Их первые беседы прошли 4 апреля, когда наша делегация была в Берлине проездом. Ратенау тогда на предложения Чичерина откликался неохотно. По словам заведующего восточным отделом МИДа Веймарской республики Мальцана, Ратенау рассчитывал на Геную и на то, что вместе с Францией и Англией, особенно с первой, он добьётся от нас большего.

А вышло так, что англо-французы германскую делегацию от обсуждений устранили, и Ратенау начал беспокоиться: как бы, наоборот, русские не договорились с Антантой за счёт немцев. Ратенау этого в Германии не простили бы, он и так держался «в седле» ненадёжно…

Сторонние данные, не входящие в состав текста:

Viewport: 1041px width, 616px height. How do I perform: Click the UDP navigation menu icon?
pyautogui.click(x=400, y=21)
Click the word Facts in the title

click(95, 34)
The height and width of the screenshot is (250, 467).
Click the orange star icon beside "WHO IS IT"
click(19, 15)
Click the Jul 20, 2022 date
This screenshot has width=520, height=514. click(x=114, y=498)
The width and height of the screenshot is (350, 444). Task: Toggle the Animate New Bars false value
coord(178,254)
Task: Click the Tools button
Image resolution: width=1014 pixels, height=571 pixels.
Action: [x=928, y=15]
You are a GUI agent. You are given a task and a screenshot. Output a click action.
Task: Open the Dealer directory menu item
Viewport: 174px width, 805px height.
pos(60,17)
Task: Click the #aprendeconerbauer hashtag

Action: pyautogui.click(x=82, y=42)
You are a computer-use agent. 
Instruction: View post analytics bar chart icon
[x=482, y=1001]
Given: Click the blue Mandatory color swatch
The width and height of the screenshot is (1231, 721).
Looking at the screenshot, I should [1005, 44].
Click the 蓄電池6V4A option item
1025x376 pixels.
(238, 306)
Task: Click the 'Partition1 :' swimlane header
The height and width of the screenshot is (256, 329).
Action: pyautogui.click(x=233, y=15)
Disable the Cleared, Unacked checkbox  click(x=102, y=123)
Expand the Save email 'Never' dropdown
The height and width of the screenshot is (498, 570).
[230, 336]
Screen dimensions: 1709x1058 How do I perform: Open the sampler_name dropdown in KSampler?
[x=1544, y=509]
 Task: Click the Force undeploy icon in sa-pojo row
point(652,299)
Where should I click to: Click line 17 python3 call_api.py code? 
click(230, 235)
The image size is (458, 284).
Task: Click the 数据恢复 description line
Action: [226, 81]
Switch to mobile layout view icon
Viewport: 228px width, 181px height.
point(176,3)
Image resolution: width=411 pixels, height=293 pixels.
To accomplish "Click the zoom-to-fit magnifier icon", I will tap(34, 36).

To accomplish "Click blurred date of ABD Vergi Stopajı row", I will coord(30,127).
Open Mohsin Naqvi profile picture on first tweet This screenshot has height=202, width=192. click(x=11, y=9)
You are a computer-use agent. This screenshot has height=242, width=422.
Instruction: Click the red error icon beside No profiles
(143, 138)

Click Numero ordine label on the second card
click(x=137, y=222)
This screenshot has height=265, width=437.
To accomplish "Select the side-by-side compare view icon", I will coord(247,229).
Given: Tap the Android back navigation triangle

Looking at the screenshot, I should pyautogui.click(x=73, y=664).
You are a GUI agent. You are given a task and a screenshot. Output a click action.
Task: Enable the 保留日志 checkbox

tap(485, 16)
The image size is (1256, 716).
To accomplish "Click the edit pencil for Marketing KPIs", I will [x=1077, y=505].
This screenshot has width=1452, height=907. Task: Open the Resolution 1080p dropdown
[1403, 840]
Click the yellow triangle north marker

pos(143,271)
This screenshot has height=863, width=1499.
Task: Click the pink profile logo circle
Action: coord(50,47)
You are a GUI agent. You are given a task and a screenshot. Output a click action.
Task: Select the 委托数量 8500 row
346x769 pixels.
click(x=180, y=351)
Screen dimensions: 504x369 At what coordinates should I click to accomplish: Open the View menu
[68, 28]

Растерянный Мальцан стал наведываться к Чичерину, а поздней ночью устроил с Ратенау и коллегами историческое «пижамное совещание». Речь шла о том, подписывать ли мирный договор с русскими. 16 апреля Ратенау с ведома Берлина решил: подписывать!

Россия и Германия восстанавливали дипломатические и консульские отношения и режим наибольшего благоприятствования в торговле. Провозглашалось экономическое сотрудничество, а сотрудничество политическое подразумевалось.

Мы взаимно отказывались от всех имущественных и финансовых претензий. Немцы – от возмещения за советские меры национализации, русские – от компенсаций, положенных России по Версальскому договору. Последний отказ имел значение даже более важное, чем можно было предполагать.

При составлении Версальского ультиматума Германии Антанта не забыла-таки о России. Статья 116 договора давала ей право на возмещение военных долгов за счёт Германии на сумму в 16 миллиардов золотых рублей при наших долгах Антанте в почти 9 миллиардов. Кроме того, по статье 177 мы имели право на репарации. Расчёт был неглупым: миллиарды-то были более на бумаге, но если бы мы польстились на эту приманку, то, во-первых, сразу же привязывали бы себя к союзникам. А во-вторых, на долгие годы осложняли бы отношения с Германией.

Вышло иначе! Да ещё и как иначе! Даже до Рапалло в 1921 году в министерстве рейхсвера была создана спецгруппа майора Фишера для налаживания контактов рейхсвера с Красной Армией! 11 августа 1922 года было заключено первое временное соглашение между ними.

Однако обе страны были намерены сотрудничать не столько в сфере «пушек», сколько в сфере «масла». 23 марта 1922 года (тоже до Рапалло) между Россией и компанией «Фридрих Крупп в Эссене» был заключён концессионный договор о сдаче 50 тысяч десятин в Сальском округе Донской губернии сроком на 24 года «для ведения рационального сельского хозяйства». Концессионер полностью ставил хозяйство со всем инвентарём и сооружениями, а в качестве платы передавал нам пятую часть урожая, но главное – опыт.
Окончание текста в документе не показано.